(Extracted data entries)
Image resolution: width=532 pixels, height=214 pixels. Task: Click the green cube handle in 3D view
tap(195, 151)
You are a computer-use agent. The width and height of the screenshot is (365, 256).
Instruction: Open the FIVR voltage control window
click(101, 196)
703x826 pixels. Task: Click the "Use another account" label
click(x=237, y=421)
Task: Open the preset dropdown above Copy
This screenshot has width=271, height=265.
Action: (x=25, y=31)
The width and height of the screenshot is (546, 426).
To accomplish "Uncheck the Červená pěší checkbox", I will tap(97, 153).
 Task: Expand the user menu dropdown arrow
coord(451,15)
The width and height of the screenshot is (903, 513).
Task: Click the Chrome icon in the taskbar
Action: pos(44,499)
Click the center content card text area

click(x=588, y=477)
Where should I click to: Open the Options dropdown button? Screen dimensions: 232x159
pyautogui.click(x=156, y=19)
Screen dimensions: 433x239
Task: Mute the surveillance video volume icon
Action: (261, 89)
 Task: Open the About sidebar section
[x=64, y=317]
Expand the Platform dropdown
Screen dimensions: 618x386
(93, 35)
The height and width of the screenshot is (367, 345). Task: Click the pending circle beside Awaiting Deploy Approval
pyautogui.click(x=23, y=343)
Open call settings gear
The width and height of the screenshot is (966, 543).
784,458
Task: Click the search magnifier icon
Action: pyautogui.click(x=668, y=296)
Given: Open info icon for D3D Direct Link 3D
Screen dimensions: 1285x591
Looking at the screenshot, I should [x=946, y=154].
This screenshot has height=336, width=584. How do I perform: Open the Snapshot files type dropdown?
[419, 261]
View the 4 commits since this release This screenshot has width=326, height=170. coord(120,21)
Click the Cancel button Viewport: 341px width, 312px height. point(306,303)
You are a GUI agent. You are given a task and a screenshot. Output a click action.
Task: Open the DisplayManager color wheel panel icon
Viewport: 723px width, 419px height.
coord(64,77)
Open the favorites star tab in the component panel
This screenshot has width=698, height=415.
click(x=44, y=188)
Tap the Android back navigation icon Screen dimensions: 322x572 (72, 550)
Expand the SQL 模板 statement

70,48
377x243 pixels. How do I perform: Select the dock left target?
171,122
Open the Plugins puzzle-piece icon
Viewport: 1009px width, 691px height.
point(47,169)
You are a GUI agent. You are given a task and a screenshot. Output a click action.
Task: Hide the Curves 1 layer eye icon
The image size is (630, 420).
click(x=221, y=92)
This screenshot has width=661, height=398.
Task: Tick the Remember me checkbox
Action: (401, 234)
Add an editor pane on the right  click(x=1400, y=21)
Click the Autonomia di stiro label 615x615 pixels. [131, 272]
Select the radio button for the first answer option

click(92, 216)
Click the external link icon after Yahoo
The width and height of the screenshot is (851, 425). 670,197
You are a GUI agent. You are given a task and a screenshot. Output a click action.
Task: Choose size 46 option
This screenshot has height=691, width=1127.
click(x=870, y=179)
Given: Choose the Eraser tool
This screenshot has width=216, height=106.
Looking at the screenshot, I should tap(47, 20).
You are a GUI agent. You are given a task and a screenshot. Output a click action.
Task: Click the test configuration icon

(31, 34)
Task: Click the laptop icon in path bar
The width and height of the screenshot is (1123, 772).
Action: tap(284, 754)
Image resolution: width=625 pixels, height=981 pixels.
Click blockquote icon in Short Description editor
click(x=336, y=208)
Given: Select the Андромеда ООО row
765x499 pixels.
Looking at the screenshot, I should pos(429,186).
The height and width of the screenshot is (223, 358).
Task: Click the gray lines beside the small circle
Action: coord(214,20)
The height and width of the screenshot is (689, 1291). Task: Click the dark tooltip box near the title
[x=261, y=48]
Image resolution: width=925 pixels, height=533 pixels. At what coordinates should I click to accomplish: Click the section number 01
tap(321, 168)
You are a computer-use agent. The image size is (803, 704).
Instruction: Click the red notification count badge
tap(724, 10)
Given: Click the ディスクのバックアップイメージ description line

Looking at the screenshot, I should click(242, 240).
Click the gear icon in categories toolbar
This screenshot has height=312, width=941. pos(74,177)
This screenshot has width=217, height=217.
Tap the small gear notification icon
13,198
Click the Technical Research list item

• [ACTIVITY] Could you write out, exactly as they stand, only the lines above that begin at the line with "The width and height of the screenshot is (966, 543)." and stop after the line with "View the 4 commits"?

• [EXERCISE RESPONSE]
The width and height of the screenshot is (966, 543).
784,458
Task: Click the search magnifier icon
Action: pyautogui.click(x=668, y=296)
Given: Open info icon for D3D Direct Link 3D
Screen dimensions: 1285x591
Looking at the screenshot, I should [x=946, y=154].
This screenshot has height=336, width=584. How do I perform: Open the Snapshot files type dropdown?
[419, 261]
View the 4 commits since this release This screenshot has width=326, height=170. coord(120,21)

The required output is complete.